» **ACTIVITY**: Reproduce exactly the final portion of the data: every line from the one containing "690x388 pixels." through the last line, inclusive.

Stored entries
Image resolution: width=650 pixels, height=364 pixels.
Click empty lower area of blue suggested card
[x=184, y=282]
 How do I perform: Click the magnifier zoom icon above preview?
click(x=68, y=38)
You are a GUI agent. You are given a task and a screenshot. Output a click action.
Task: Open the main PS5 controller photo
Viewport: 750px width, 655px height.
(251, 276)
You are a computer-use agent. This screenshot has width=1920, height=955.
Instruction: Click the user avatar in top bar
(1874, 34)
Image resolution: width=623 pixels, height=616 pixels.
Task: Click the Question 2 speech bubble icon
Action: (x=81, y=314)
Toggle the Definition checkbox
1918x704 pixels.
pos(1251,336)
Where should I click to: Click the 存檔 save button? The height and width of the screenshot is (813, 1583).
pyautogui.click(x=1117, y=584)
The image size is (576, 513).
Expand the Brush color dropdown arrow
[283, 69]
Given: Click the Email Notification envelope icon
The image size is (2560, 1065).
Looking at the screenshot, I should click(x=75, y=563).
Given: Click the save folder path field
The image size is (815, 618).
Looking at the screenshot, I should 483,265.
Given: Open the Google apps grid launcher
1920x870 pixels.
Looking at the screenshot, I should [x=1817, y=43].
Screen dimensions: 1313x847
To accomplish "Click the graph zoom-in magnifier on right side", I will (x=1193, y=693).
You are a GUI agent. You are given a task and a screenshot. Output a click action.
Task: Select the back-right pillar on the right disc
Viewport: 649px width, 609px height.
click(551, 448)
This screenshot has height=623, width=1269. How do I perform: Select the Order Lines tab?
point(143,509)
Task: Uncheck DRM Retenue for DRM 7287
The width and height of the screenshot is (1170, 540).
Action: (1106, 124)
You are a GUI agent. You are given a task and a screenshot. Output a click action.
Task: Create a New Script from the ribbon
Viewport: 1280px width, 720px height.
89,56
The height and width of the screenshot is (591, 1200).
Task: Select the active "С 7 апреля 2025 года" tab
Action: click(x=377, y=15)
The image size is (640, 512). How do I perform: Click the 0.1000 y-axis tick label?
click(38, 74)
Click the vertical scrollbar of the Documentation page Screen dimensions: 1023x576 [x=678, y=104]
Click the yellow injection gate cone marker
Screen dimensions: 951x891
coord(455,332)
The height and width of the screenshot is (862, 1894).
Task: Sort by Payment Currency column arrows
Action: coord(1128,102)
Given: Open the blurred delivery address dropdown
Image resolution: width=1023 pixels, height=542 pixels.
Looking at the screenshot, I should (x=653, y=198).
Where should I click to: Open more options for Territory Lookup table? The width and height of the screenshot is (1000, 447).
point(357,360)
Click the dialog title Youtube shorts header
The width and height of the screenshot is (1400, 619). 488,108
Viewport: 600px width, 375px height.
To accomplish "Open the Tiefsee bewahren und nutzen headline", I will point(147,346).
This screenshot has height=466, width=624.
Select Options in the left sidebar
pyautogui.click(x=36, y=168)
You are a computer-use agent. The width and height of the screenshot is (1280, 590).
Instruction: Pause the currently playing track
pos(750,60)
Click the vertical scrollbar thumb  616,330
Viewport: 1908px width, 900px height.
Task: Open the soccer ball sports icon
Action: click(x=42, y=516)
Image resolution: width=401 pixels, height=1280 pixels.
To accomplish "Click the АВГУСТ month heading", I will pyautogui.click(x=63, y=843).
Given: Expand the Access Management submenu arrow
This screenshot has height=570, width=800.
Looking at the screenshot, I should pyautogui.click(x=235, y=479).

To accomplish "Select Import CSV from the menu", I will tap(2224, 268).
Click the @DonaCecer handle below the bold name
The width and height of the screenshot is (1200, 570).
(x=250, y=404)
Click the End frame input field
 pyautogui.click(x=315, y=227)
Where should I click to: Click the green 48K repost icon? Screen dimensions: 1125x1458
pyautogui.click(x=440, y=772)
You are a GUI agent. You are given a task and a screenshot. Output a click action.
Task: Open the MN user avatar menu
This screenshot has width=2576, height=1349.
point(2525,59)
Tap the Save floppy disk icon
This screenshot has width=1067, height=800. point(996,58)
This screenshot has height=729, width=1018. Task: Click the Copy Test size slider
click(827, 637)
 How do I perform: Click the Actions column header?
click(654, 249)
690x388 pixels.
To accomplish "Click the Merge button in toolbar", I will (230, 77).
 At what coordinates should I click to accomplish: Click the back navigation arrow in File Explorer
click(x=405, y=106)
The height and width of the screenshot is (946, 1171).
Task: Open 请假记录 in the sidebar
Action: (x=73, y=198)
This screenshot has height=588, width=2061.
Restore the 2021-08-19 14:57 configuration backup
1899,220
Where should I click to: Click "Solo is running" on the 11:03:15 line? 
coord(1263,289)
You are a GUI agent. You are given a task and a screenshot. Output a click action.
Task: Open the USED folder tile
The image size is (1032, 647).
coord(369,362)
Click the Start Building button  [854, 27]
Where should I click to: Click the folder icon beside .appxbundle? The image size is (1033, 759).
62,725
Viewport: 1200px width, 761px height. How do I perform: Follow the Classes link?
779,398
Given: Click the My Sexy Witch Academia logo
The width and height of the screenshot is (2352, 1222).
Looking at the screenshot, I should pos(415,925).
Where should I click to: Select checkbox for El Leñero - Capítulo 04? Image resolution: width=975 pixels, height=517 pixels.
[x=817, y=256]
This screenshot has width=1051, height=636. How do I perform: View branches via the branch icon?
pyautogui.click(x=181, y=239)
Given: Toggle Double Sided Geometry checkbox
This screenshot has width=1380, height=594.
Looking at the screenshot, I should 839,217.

» **RESPONSE AREA**:
690x388 pixels.
To accomplish "Click the Merge button in toolbar", I will (230, 77).
 At what coordinates should I click to accomplish: Click the back navigation arrow in File Explorer
click(x=405, y=106)
The height and width of the screenshot is (946, 1171).
Task: Open 请假记录 in the sidebar
Action: (x=73, y=198)
This screenshot has height=588, width=2061.
Restore the 2021-08-19 14:57 configuration backup
1899,220
Where should I click to: Click "Solo is running" on the 11:03:15 line? 
coord(1263,289)
You are a GUI agent. You are given a task and a screenshot. Output a click action.
Task: Open the USED folder tile
The image size is (1032, 647).
coord(369,362)
Click the Start Building button  [854, 27]
Where should I click to: Click the folder icon beside .appxbundle? The image size is (1033, 759).
62,725
Viewport: 1200px width, 761px height. How do I perform: Follow the Classes link?
779,398
Given: Click the My Sexy Witch Academia logo
The width and height of the screenshot is (2352, 1222).
Looking at the screenshot, I should pos(415,925).
Where should I click to: Select checkbox for El Leñero - Capítulo 04? Image resolution: width=975 pixels, height=517 pixels.
[x=817, y=256]
This screenshot has width=1051, height=636. How do I perform: View branches via the branch icon?
pyautogui.click(x=181, y=239)
Given: Toggle Double Sided Geometry checkbox
This screenshot has width=1380, height=594.
Looking at the screenshot, I should 839,217.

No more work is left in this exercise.